Spoiler alert: Langdon does go to rehab, because Season 2, which will premiere in January, picks up 10 months later on Langdon's first day back at work on the Fourth of July. Ball has no idea what's to come between Langdon and Robby, especially since "there were things said in that final fight that you kind of can't take back."
That's not the only fallout Langdon has to contend with. "With Santos, that is gonna be really interesting because on some level, I have to know she was right. She was right, and also she completely derailed my life. The ability to take responsibility for that, to take ownership over my own actions and how I brought about sort of like my own demise, if I can take responsibility for that -- I don't know, we'll see."

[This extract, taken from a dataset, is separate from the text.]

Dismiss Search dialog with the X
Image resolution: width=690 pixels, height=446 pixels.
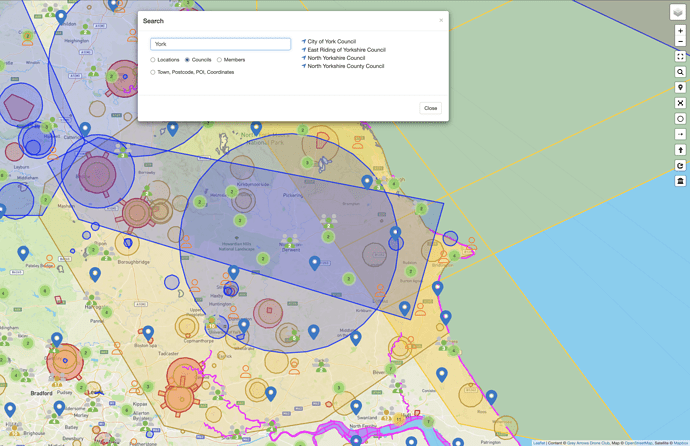tap(441, 20)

Langdon and Santos clash because they're probably more similar than he would like to admit. "He probably entered this space on his first day of work very much like Santos. She walks in the door and is quite front-footed and not readily accepting or embracing his authority in the space. And he feels threatened by that," Ball says. "But I think from his perspective, it's really a matter of, 'I've been here for four years. I've learned for I've had four years of experience that have put me in a senior position.'"
On the other hand, Dr. Mel King (Taylor Dearden) does treat Langdon with the respect he expects. "Langdon also likes to feel needed, needs to feel needed, and I think Mel provides him with the gift of saying, 'Hey, I don't know right now. I do need some help.'"

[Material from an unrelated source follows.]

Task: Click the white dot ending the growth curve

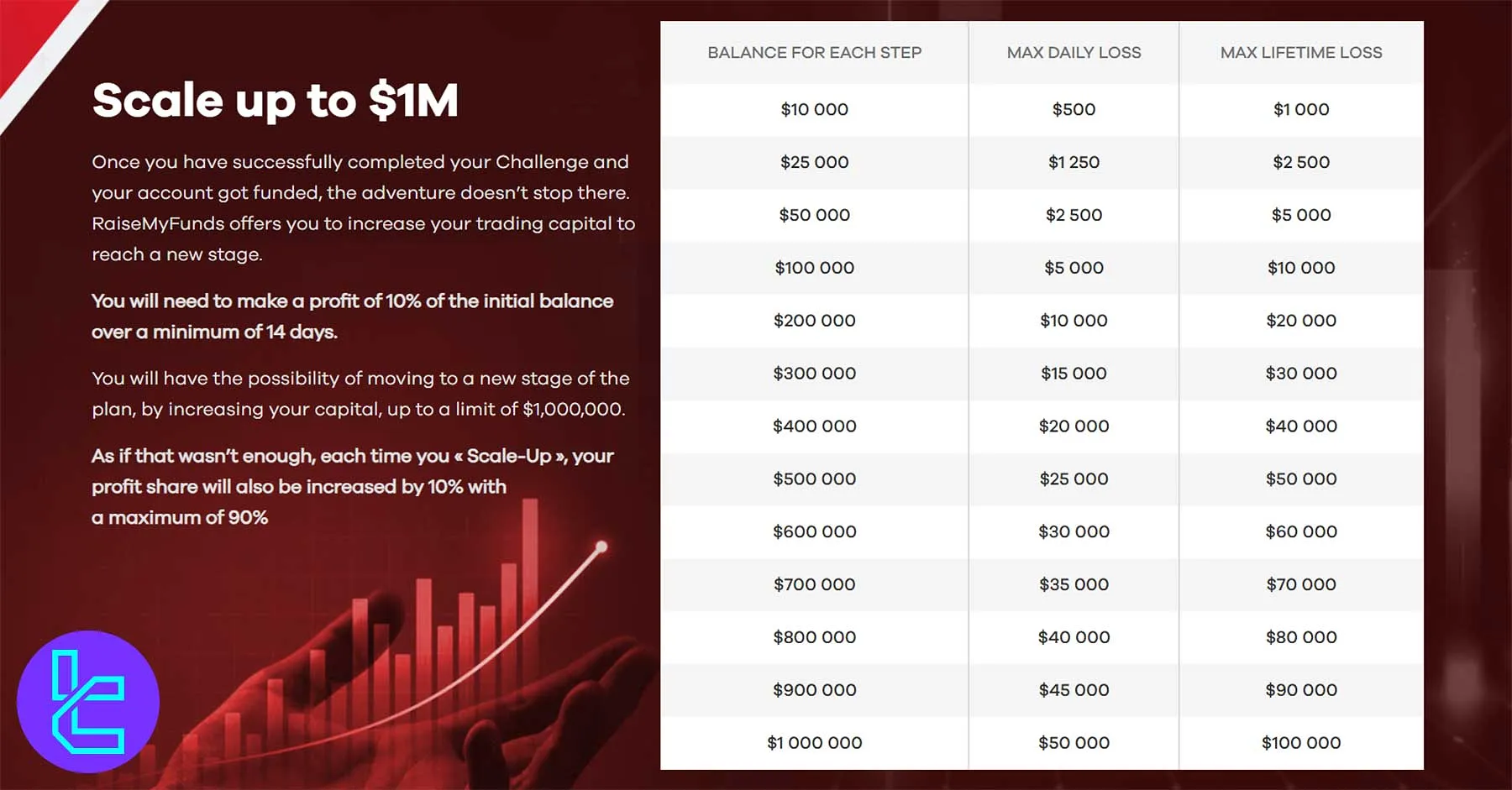Action: pyautogui.click(x=601, y=547)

But it's not one-way street: Langdon recognizes and nurtures Mel's talent, which has made them a fan-favorite duo. Like the rest of the staff, though, Mel has no idea by the end of the 15-hour shift what's gone down with her mentor. "It's gonna be really hard looking at Mel and know that this person at one time looked up to me as somebody that they could trust," Ball muses of Langdon's first day back. "And I know that I have failed that person. And I've proven myself to be somebody that you cannot trust."
Production on Season 2 begins in June, and Ball will be pulling double duty on The Pitt and Hamlet for a bit. "John Wells is amazing and he runs a great ship. Most of the time, we get out at a pretty reasonable hour. There's gonna be about three weeks there where I'm shooting all day and then running across town and running on stage as Hamlet at night, which is kind of crazy."
Not that he's complaining. "It's literally all of my dreams that I've ever had all coming true all at the same time."
Season 1 of The Pitt is streaming on Max.